Mango Tango


BELOW THE LINE

By AMBASSADOR JOSE ABETO ZAIDE

Ambassador  José Abeto  Zaide Ambassador José Abeto Zaide

It hurts only when I laugh.

Or, you can laugh until you cry at how we see a problem in an opportunity.

I found from old clippings of major Philippine dailies a report dated Saturday, 21 May 2005, that DTI Secretary Juan Santos ordered our commercial attachés abroad to investigate the use by Mexico of the brand name “Manila Mango.”

A summary reading of the report suggests that the Philippines should assert proprietary rights to brand.

I wasn’t sure if this was do-able.

Can one copyright Manila folder? Manila hemp? Mantones de Manila?

The $64 million question as we salivate for a larger slice of the $70-million mango export market is: Who introduced
the name ‘Manila Mangos’?

There is no intellectual property right to the mango fruit.

The word “manga” derives from Sanskrit. The mango seed was probably a stowaway on the Manila-Acapulco galleon.
This is the same route that our Barong Tagalog took to influence the guayabera; and in the crosscurrents, how Mexico in turn brought in our direction the chico, camote, guavas, guayabano and other fruits.

When the mango seed grew to a tree, Mexicans called the fruit Mangas de Manila in tribute to their origin.

There may be other mango varieties, but Mexicans reserved the cachet “Manila” for the best variety. (Just like we call a certain sour pomegranate of the giant variety “Bangkok Santol.”)

Farther down the road, Mexican entrepreneurs found that the fruits are saleable not only in Mexico, but also across the Rio Grande as Manila Mangoes.
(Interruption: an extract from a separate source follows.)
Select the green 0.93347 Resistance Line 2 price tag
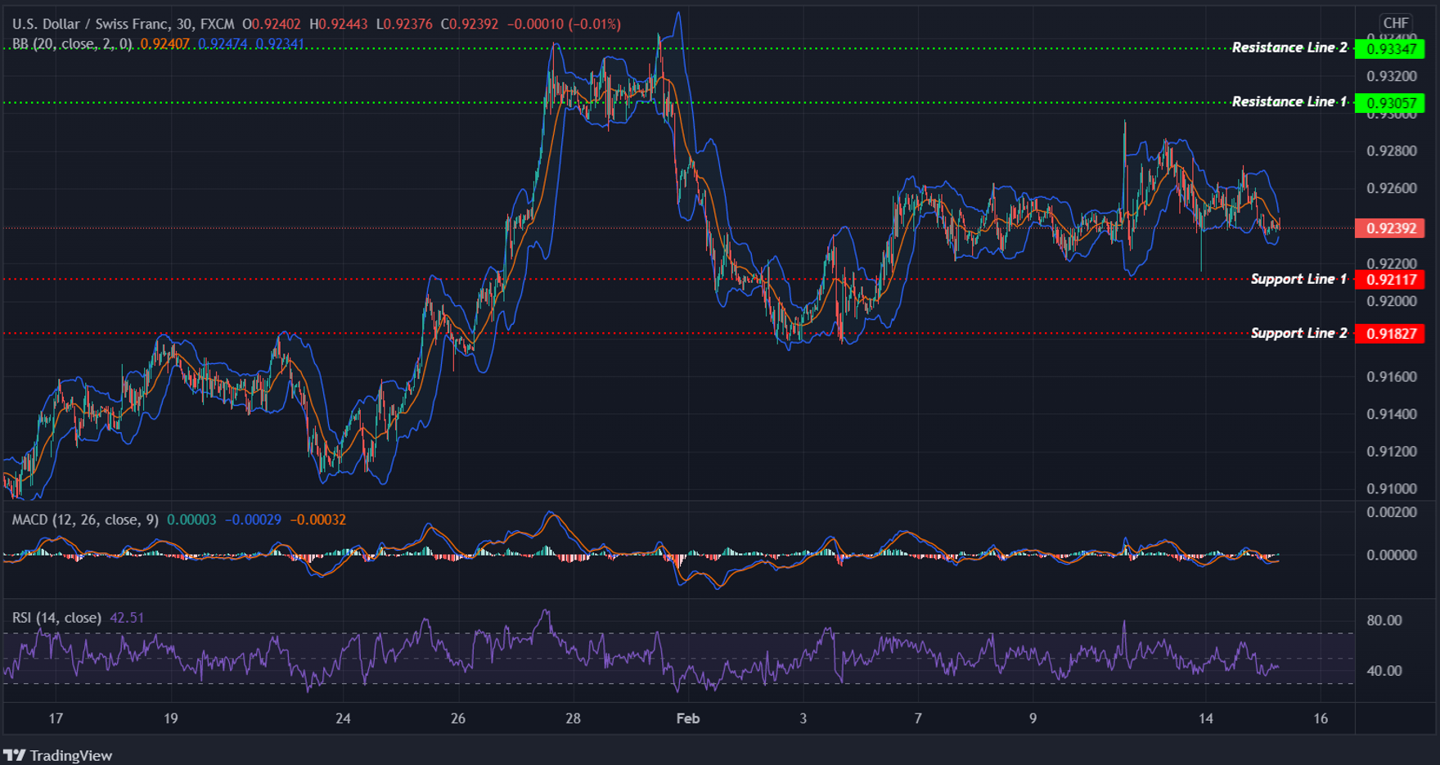The width and height of the screenshot is (1440, 765). pos(1391,49)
And they established a thriving business, penetrating the American delicatessen, and eventually the supermarkets.
The fact is that Philippine mangoes grown in Philippine soil are a far cry from the Mexican “Manila Mangoes.” The Philippine soil must be so providentially blessed to grow mangoes in a way that no other foreign soil can seem to replicate.

(Mercifully, the Thais who have developed superior varieties of the santol, guava and even the IRRI rice, cannot seem to develop a variety as good as our Philippine mangos).

Moreover, our mangoes do not grow best in Manila, but in select provinces. Cebu is the first to raise the fruit to all-year-round harvest. Zambales is another excellent source, and it may hopefully find fertilizing qualities in Mt. Pinatubo lahar. Guimaras raises a special delectable variety, and it is the only certified fruit fly-free zone meeting US FDA standards.

Our trade promotion abroad ought to rely more on entrepreneurs than on lawyers.

We should not scold the Mexicans for opening the market. We owe them a vote of thanks for promoting and advertising “Manila Mangoes.” They can educate the gringo palate to mangoes. When Americans are hooked to the fruit, we can come in with Philippine Mangoes exported from Manila.

Mexicans have opened the doors that we can walk through. Why quarrel with that?

* * *

From the sublime to the more serious business of getting from one point to the other. Because every administration has postponed taking definitive action on what to do about our metropolitan transit system, our waking hours are spent getting from one point to the other.

The neglect of our public utility mass transit system has been a boon to the sale of motor cars, (with the added bonus fillip of requiring every registered motor vehicle off the road on one working day of the week). For the class C and D motorists, they have the alternative option of motorcycles which have also registered exponential sales.

A government sensible to the needs of its citizens does not continue to default on its obligation to provide safe and affordable transport. There have been blueprints of yesteryears for a metropolitan subway line; and there is the more proximately doable system of BRT transport line. But these both remain devoutly to be wished by our harried Manila commuters.

You may add them on your Christmas wish list – doable, hopefully, in the more foreseeable future.

* * *

On the bright side, Host Philippines continues to roll in the 30th Southeast Asian Games, five days into the competition. Obstacle course racing, weightlifting and shooting delivered gold medals for the host country with silver and bronze medals coming in from lawn bowls, obstacle course racing, gymnastics and muay thai, push the country’s total medal to 84 gold, 64 silver, 65 bronze – a wide lead ahead of closest rival Indonesia. Our athletes do us proud and do not allow parochial intramurals to distract from the object of the Games.